* _Directions for this task_
Your output should be the lines from the one containing "Open Поиск по судебным делам menu" through the last line below, both ends included, exactly as written and free of pictures.
___ Records shown
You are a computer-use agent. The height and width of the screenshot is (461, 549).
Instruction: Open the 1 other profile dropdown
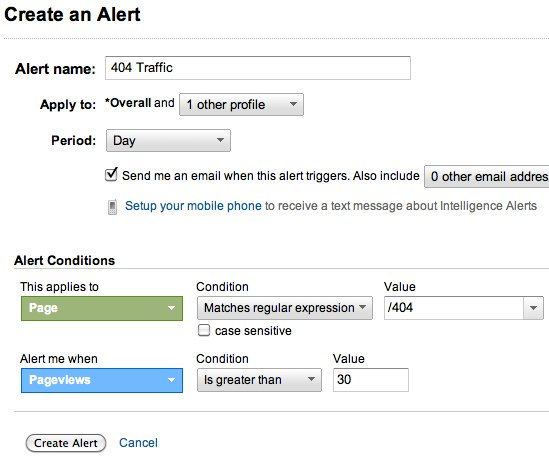tap(241, 104)
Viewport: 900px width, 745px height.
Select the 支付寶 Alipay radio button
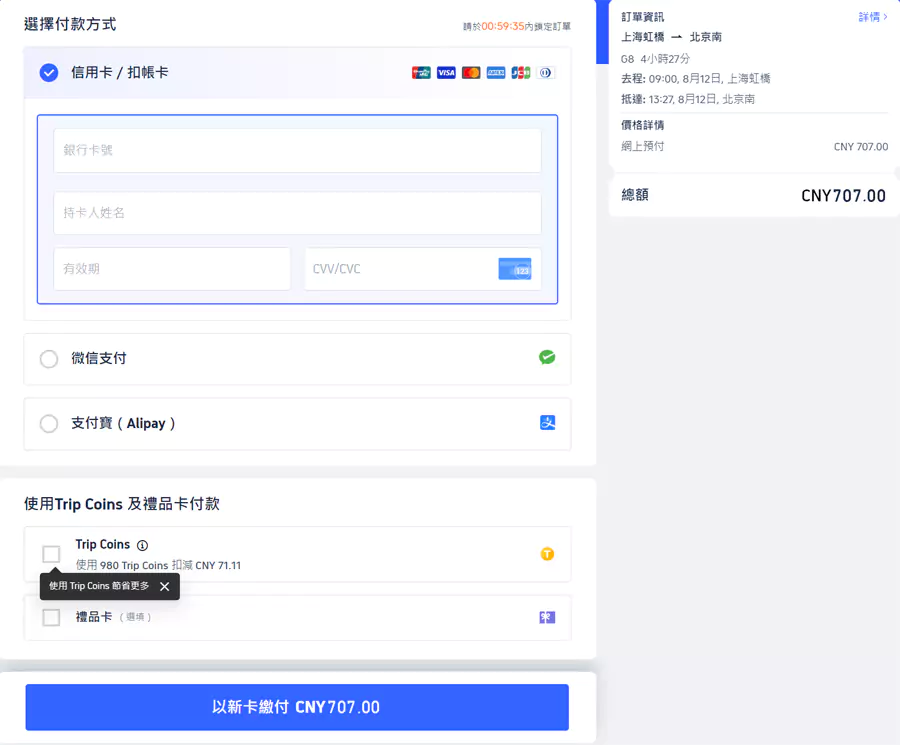click(x=49, y=423)
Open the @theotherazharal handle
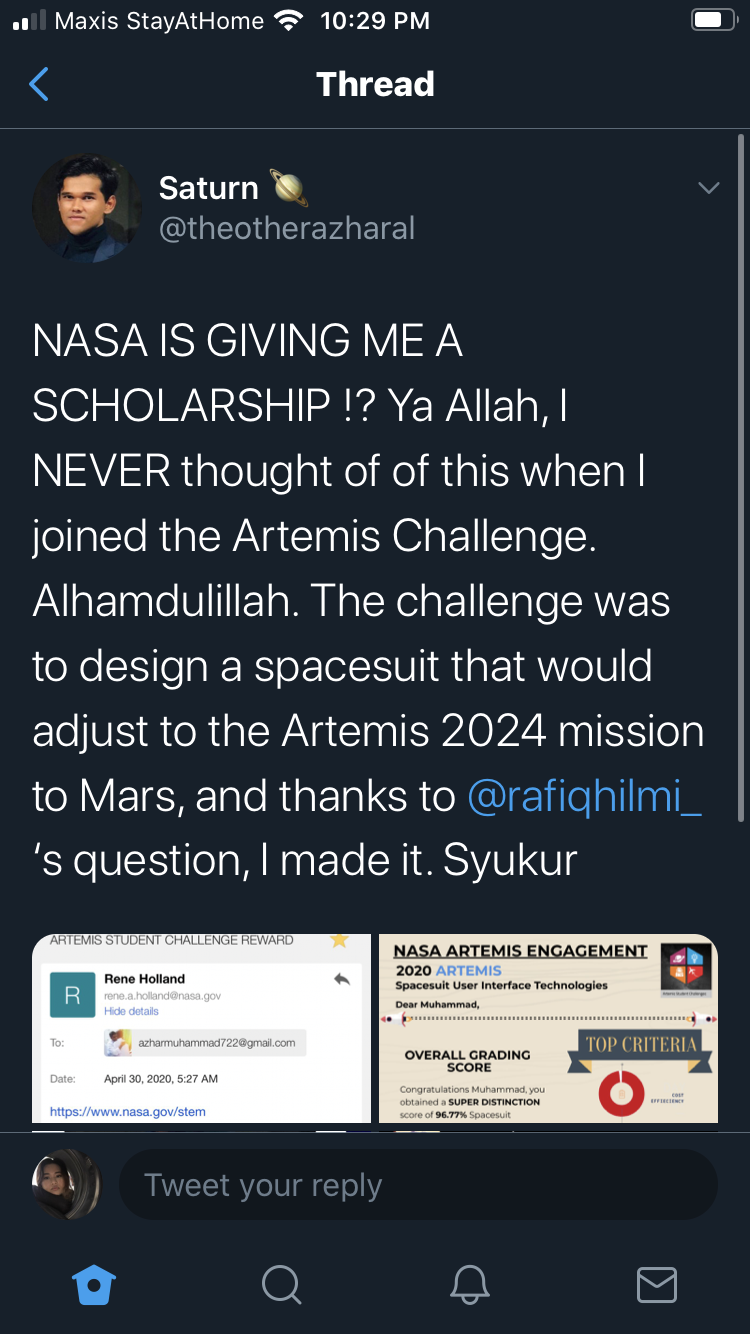750x1334 pixels. point(287,228)
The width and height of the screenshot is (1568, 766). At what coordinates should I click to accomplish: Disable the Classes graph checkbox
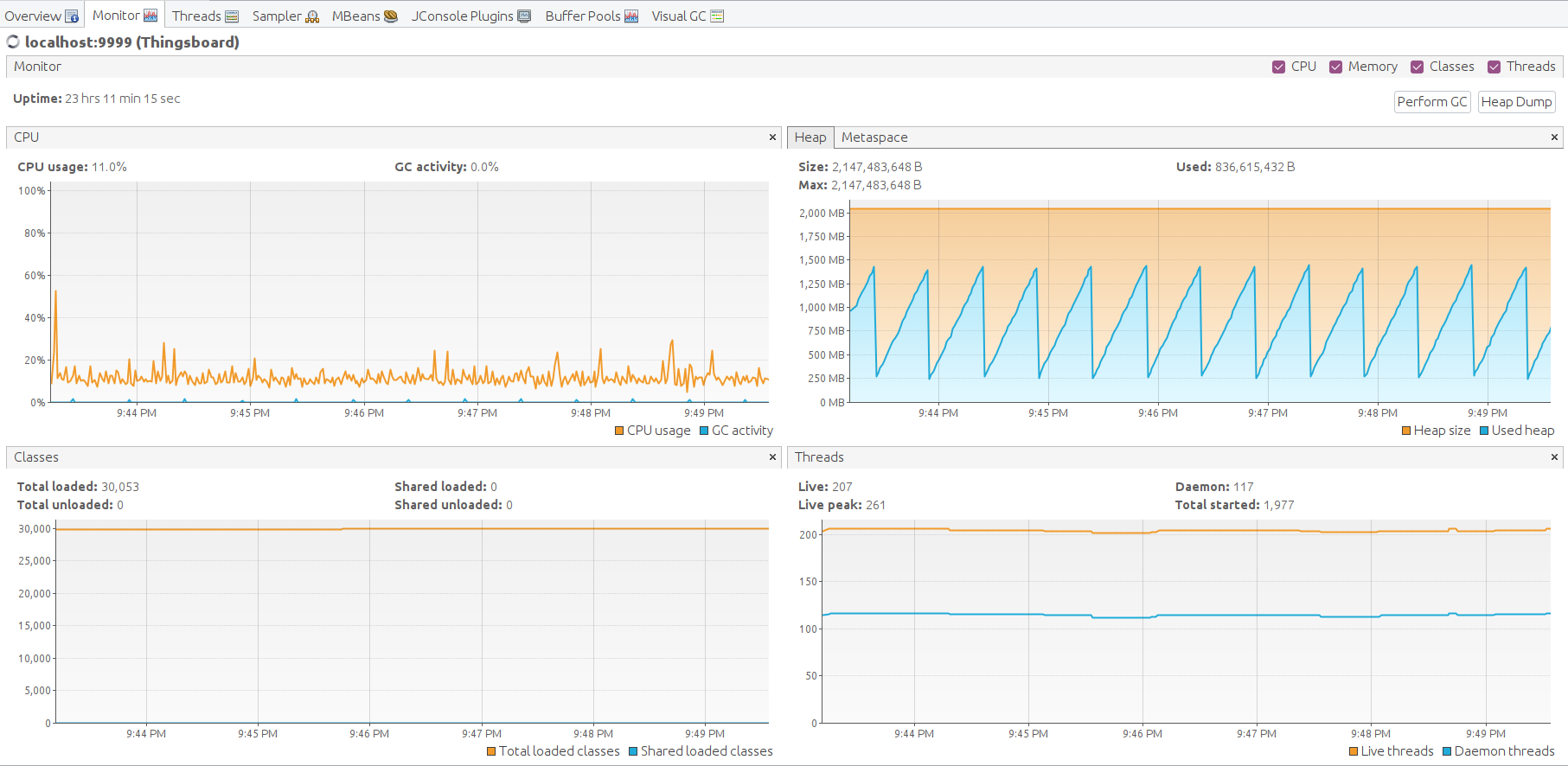coord(1417,67)
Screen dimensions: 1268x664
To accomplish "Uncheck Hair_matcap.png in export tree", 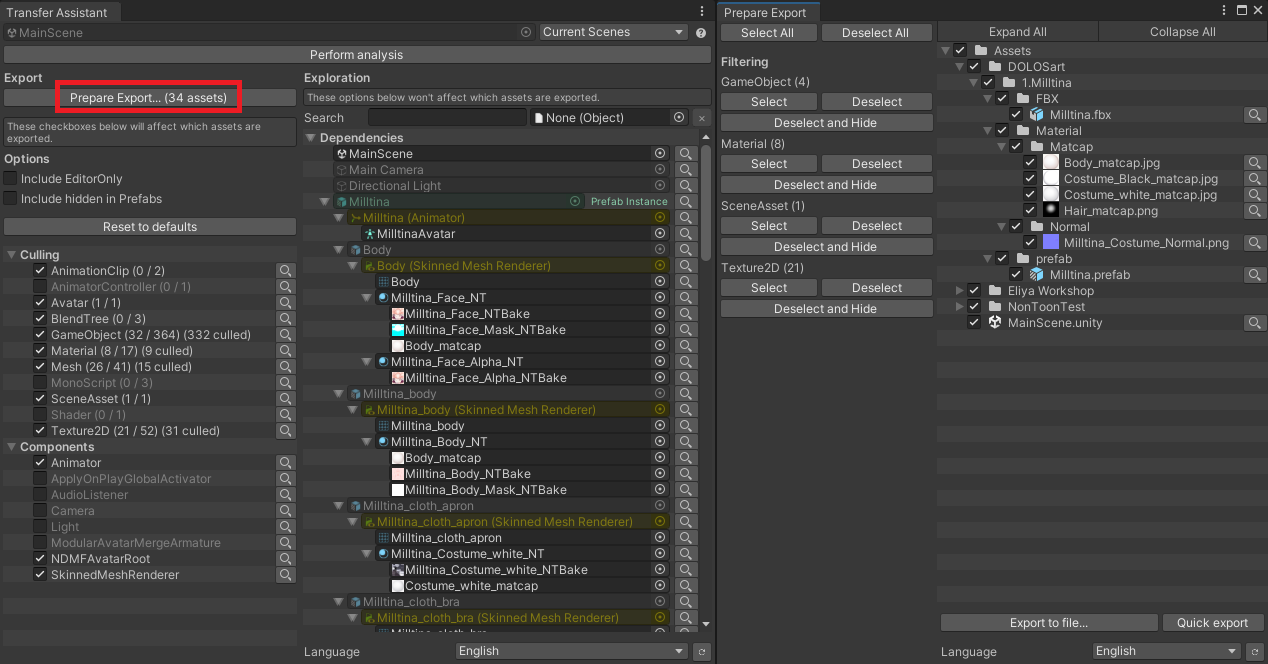I will tap(1030, 211).
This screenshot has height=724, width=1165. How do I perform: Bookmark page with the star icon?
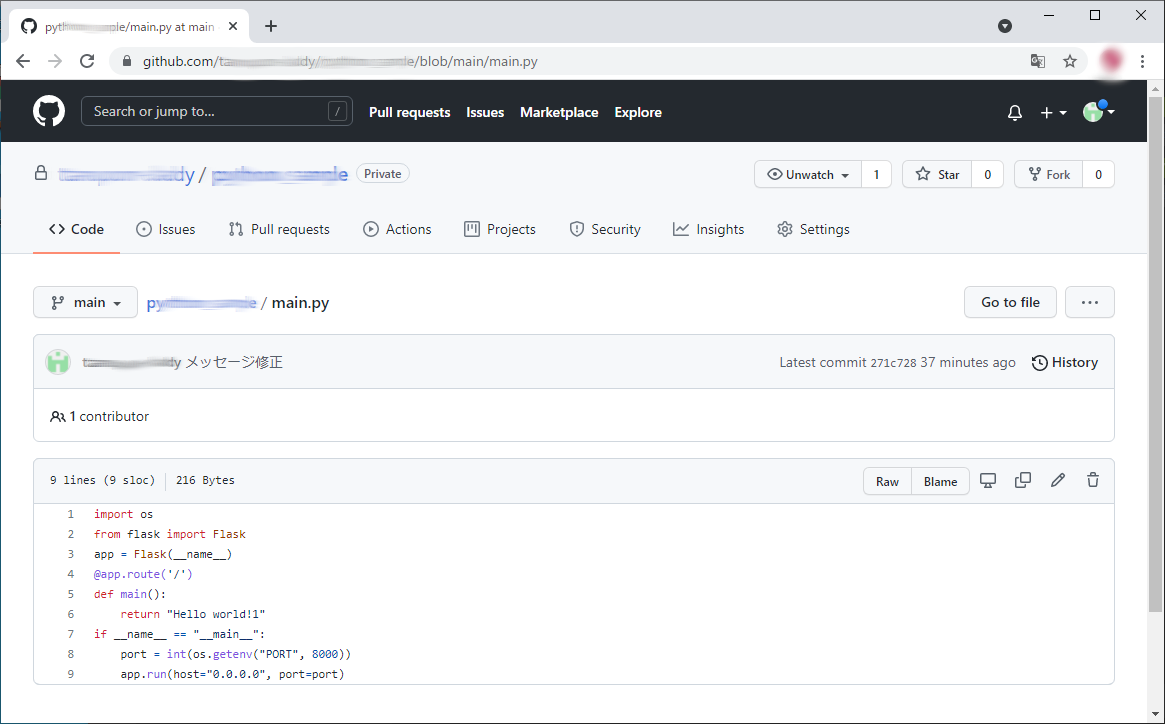pos(1070,61)
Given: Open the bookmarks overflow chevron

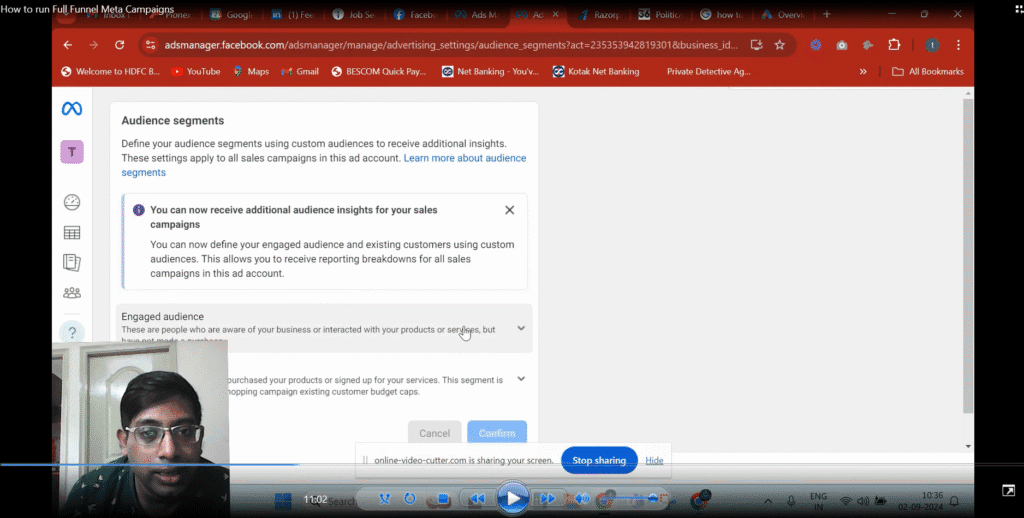Looking at the screenshot, I should (x=863, y=71).
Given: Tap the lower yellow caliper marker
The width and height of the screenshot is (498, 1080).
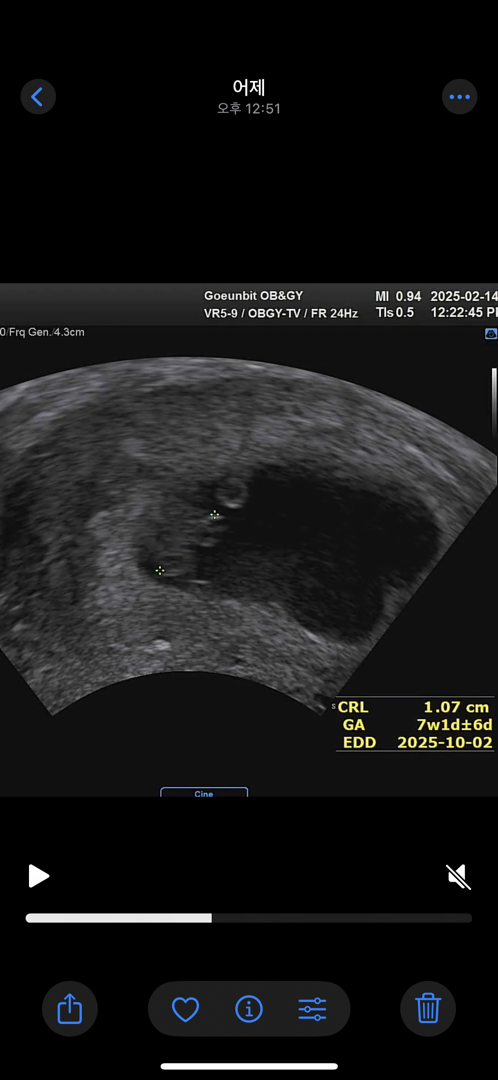Looking at the screenshot, I should [x=160, y=570].
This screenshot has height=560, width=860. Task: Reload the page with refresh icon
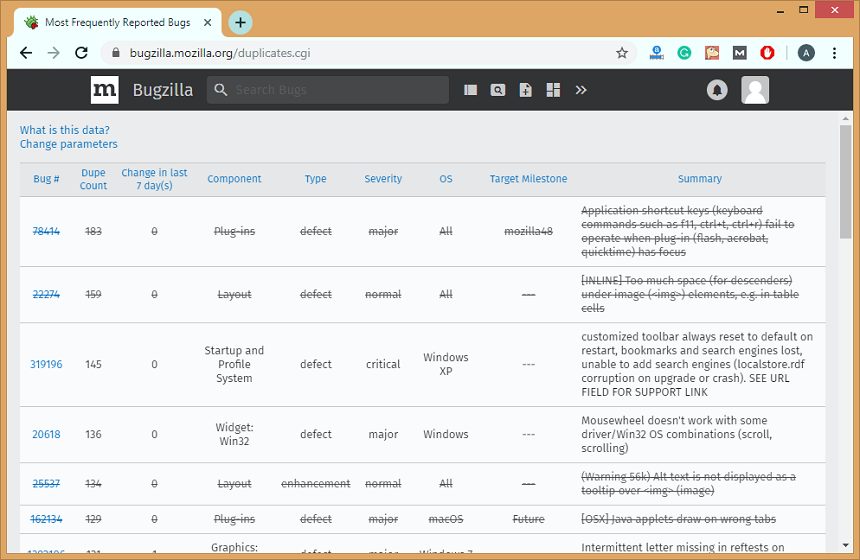pyautogui.click(x=81, y=53)
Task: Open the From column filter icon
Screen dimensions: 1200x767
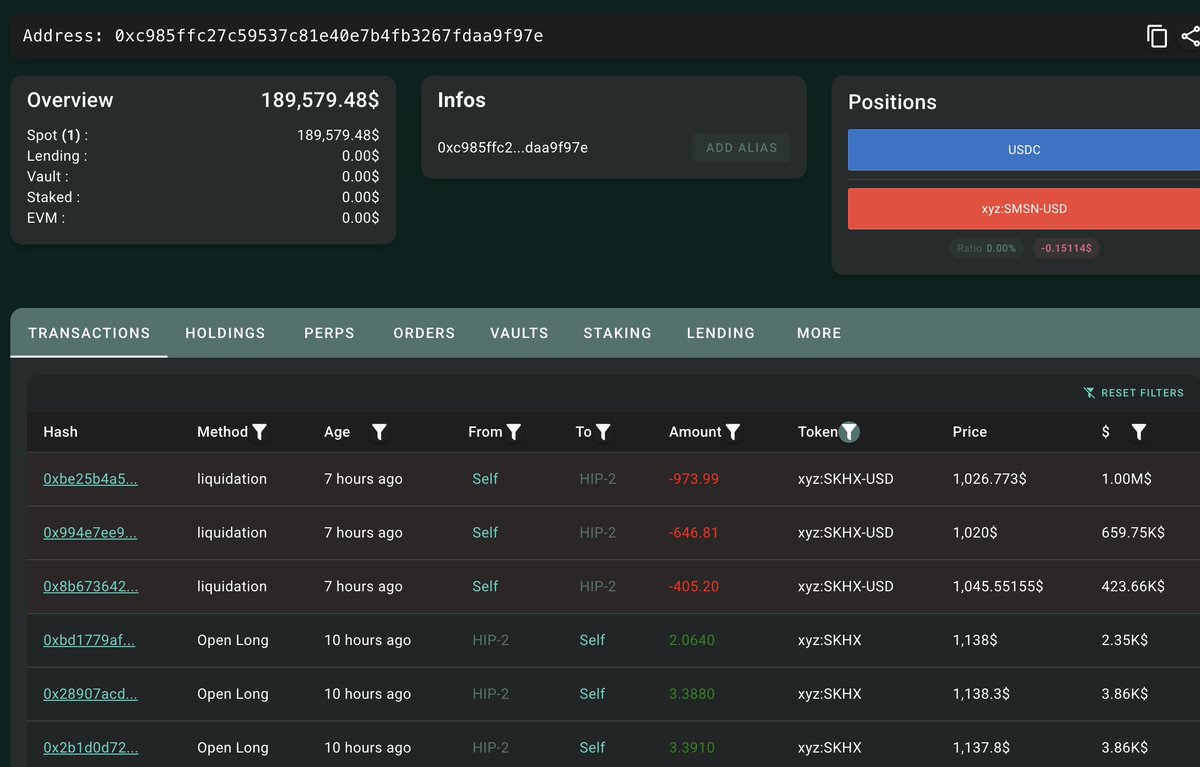Action: (x=514, y=432)
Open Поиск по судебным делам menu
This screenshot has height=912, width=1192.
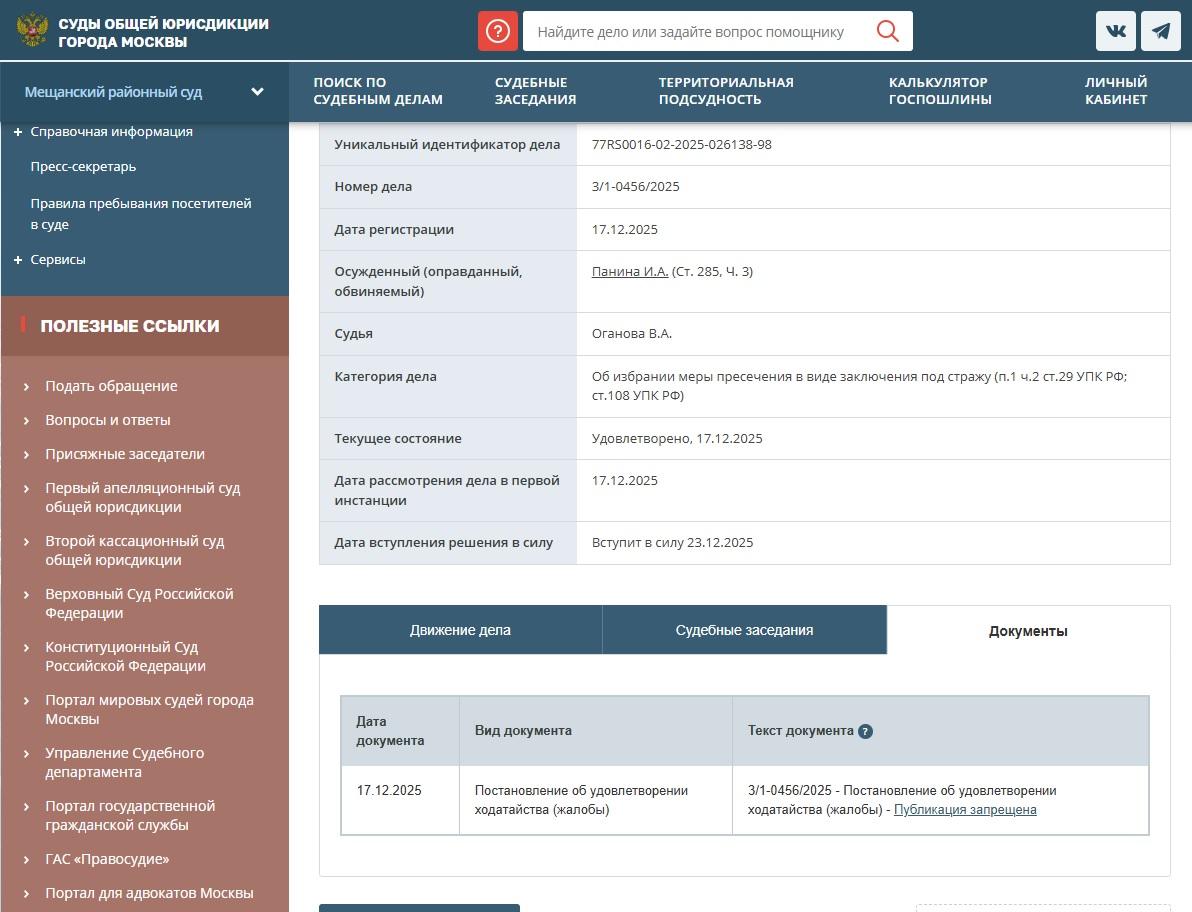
______
* _Result of this exercise_
Open Поиск по судебным делам menu
This screenshot has height=912, width=1192.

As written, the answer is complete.